Deoxyribonucleic acid (DNA) is the molecule that holds all the information needed to make each person unique. DNA is found in the cells of nearly every part of your body.
Today, DNA is used to investigate and prove crimes, identify a person’s genealogy, prove identity, or even diagnose bladder cancer.
But can DNA be found in urine, and can it be used for at-home DNA tests or even DNA paternity testing? Keep on reading. We will tell you everything.
Obtaining a Quality DNA Sample
Even a tiny sample of DNA is enough to use as evidence. DNA samples are also viable for many years after they are collected if the proper collection and storage methods are used. Exposure to UV light, moisture, and room temperature are some things that can cause DNA to degrade.
The source of the DNA depends on the reason for the DNA testing. For example, law enforcement often tests DNA for forensic purposes. When the person being analyzed is unknown, some of the most common sample sources include:
- Dried blood stains on clothing, bandages, tissue, etc.
- Dried semen stains on clothing, bed linens, used condoms, etc.
- Dried saliva on cigarette butts, bite marks, napkins, drink containers, etc.
- Sweat on clothing, eyeglasses, weapons, etc.
- Dried stains on underwear, personal hygiene products, etc.
Forensic testing depends on what, if any, DNA sample is available. In contrast, saliva is often the primary source of DNA when collecting a sample from a known person. This method is non-invasive, totally painless, and straightforward.
When saliva tests are performed for genealogy, you will typically spit into a small container and seal it. However, in a lab where technicians obtain the saliva sample for any purpose, the most common method of collection used is the oral buccal swab method.

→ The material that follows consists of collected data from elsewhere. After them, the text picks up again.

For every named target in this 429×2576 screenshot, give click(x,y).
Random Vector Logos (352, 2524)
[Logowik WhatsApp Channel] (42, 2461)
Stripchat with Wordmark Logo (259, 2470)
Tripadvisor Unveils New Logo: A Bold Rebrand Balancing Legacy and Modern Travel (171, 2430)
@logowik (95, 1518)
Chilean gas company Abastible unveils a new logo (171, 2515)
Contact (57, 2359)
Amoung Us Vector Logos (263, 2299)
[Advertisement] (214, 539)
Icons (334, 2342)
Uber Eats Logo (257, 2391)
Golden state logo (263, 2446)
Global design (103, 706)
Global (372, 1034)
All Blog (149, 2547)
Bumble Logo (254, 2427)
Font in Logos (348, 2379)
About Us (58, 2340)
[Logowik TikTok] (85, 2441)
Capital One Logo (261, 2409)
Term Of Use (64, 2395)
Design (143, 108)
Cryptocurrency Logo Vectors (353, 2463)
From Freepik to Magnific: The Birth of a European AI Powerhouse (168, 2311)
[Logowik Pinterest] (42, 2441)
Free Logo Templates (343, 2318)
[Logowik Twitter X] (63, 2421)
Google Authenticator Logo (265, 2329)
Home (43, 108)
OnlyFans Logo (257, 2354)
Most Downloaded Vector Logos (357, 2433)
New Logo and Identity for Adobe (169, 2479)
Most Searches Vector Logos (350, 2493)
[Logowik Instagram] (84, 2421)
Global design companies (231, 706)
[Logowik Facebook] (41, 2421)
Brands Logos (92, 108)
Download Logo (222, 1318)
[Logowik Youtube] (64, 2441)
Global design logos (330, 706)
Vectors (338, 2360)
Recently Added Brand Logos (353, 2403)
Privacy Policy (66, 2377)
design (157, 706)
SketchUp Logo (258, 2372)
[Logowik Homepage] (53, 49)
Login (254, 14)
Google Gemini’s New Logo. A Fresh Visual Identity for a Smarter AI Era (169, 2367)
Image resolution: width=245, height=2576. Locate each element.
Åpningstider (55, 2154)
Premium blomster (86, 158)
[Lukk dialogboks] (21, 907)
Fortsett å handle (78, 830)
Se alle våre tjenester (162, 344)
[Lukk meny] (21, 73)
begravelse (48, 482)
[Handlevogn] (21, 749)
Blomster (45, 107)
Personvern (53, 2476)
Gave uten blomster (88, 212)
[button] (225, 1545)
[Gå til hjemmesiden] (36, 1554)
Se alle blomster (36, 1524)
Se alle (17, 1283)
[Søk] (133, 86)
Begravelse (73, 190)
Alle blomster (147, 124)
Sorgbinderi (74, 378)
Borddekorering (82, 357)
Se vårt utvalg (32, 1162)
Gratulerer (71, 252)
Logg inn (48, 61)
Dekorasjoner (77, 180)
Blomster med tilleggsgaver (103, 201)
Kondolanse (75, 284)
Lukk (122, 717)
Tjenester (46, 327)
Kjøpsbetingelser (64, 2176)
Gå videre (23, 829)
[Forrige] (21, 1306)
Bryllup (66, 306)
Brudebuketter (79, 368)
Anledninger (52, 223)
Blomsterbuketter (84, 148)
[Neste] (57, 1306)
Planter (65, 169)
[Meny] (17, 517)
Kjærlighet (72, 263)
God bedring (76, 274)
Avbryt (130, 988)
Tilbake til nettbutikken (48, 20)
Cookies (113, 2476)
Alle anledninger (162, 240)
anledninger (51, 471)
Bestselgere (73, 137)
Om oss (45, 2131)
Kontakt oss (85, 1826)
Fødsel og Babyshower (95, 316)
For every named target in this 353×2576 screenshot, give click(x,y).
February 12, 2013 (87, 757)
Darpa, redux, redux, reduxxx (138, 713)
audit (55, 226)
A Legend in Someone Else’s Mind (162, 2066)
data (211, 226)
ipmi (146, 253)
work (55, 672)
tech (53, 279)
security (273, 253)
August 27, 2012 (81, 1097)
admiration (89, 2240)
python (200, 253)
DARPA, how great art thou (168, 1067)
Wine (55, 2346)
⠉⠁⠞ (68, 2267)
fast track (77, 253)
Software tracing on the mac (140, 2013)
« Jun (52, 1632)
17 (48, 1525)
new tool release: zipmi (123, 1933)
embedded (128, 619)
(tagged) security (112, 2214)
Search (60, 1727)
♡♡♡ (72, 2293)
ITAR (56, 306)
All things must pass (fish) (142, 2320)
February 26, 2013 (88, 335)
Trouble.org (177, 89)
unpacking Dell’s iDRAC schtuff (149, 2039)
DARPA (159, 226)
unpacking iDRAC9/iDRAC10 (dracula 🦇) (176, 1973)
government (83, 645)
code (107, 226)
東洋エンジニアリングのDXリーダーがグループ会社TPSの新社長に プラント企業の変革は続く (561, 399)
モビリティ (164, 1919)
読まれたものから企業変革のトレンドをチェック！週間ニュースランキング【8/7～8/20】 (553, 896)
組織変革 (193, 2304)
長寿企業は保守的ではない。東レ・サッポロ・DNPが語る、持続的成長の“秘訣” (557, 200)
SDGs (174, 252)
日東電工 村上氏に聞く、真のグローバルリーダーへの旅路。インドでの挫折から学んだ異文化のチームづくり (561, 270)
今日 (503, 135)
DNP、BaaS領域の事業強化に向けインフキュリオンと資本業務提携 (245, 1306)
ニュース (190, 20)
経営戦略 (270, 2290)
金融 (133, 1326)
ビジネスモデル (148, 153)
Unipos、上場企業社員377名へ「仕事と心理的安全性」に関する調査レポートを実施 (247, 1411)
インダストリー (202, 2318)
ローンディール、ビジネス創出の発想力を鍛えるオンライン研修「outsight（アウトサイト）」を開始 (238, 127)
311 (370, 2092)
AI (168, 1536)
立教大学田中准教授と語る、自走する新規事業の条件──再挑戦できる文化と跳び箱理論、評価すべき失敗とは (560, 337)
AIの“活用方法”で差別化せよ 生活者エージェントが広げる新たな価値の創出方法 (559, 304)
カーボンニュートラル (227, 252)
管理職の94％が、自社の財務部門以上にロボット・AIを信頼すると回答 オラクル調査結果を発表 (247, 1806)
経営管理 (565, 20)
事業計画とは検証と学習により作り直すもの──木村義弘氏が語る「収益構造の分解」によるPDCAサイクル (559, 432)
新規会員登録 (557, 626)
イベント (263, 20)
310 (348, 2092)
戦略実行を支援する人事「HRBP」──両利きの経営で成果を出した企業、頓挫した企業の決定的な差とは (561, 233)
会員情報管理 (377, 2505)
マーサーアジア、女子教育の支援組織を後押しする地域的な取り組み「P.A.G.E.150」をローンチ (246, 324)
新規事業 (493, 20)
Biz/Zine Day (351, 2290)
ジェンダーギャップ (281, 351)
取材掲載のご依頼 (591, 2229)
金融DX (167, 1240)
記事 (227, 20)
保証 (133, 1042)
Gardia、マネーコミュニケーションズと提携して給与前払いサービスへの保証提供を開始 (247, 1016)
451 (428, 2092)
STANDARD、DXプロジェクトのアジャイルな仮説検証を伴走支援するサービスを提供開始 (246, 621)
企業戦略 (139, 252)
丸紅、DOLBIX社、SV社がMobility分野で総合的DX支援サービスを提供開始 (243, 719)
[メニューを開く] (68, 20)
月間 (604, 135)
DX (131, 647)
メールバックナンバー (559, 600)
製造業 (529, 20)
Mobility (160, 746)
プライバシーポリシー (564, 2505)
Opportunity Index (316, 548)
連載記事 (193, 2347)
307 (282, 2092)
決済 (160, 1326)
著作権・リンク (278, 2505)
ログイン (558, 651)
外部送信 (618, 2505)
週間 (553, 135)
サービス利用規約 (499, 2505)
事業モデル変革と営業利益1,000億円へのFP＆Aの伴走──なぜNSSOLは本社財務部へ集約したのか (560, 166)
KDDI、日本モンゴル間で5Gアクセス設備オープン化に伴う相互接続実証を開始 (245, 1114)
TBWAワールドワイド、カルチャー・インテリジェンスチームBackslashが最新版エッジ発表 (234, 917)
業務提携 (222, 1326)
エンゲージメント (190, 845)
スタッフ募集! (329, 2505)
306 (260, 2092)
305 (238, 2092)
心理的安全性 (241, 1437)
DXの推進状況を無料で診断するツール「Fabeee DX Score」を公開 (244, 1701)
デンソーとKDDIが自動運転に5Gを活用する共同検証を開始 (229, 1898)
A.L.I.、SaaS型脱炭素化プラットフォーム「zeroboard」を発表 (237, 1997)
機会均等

For this test, a swab resembling a one-ended Q-tip is placed between the cheek and the upper gum. The technician then rubs the swab back and forth and swirls it to collect an accurate number of cells.
Protecting DNA Samples
The single biggest issue that affects a DNA sample is contamination. This happens when other DNA samples get mixed in. For example, if someone coughs or sneezes over the evidence or they transfer their cells by touching their body and then touching the sample, it can result in contamination and an inaccurate result.
The Role of DNA Markers
A DNA marker is a sequence with a known physical location on the chromosome. Markers serve as “landmarks” to create a map that detects other genes. When markers are close to a gene, they are typically inherited together. Markers provide a location for a gene that hasn’t yet been identified.
These markers are measured through the blood using blood cells and epithelial cells. The latter are cells found in the outer layer of your skin. These are some of the issues that make urine a less reliable source of DNA.
A Comparison to Urine-Related DNA Samples
Many people wonder, “does urine hold DNA?” Of course, there is DNA in urine, but there isn’t as much as in saliva, blood, or semen.
The DNA found in urine is directly related to the epithelial cells present. The lower volume of DNA in urine makes it more challenging to extract it from a urine sample.
Human DNA also breaks down faster in the urinary tract, making it difficult to extract the needed biomarkers. However, when urine is the only source of DNA for use in forensics, it can be a valuable resource.
DNA Extraction from Long-Term Stored Urine
There has been some promise of collecting good DNA samples from urine even after long-term storage. However, normal storage conditions such as those used for saliva swabs aren’t practical for urine samples. Unique issues make storage more challenging. For one, males tend to have more DNA present in first-morning urine, while females produce higher yields in the afternoon.
Necessary storage temperatures for urine also cause more challenges. Samples are best preserved using -80° freezers. Since first or second morning samples appear to have the highest yields, available storage is essential for maintaining the integrity of the samples.
A urine specimen that is filtered and freezes dried can provide high yields of DNA after years of storage. This process does provide an option where urine is the only DNA source available.
The Place for Urine DNA Analysis
Urine-related DNA testing is an option for cases where no other samples are available. Also, they might aid in the diagnosis of certain diseases and conditions.
DNA technology continues to grow, leaving the door open for more accurate and valuable urine-based DNA tests in the future. But, for now, the most accurate testing on known individuals uses saliva and blood tests.
Even when these methods are used, choosing a professional quality lab is essential. In addition, knowledge of the collection, extraction, testing, and storage of DNA helps ensure an accurate result.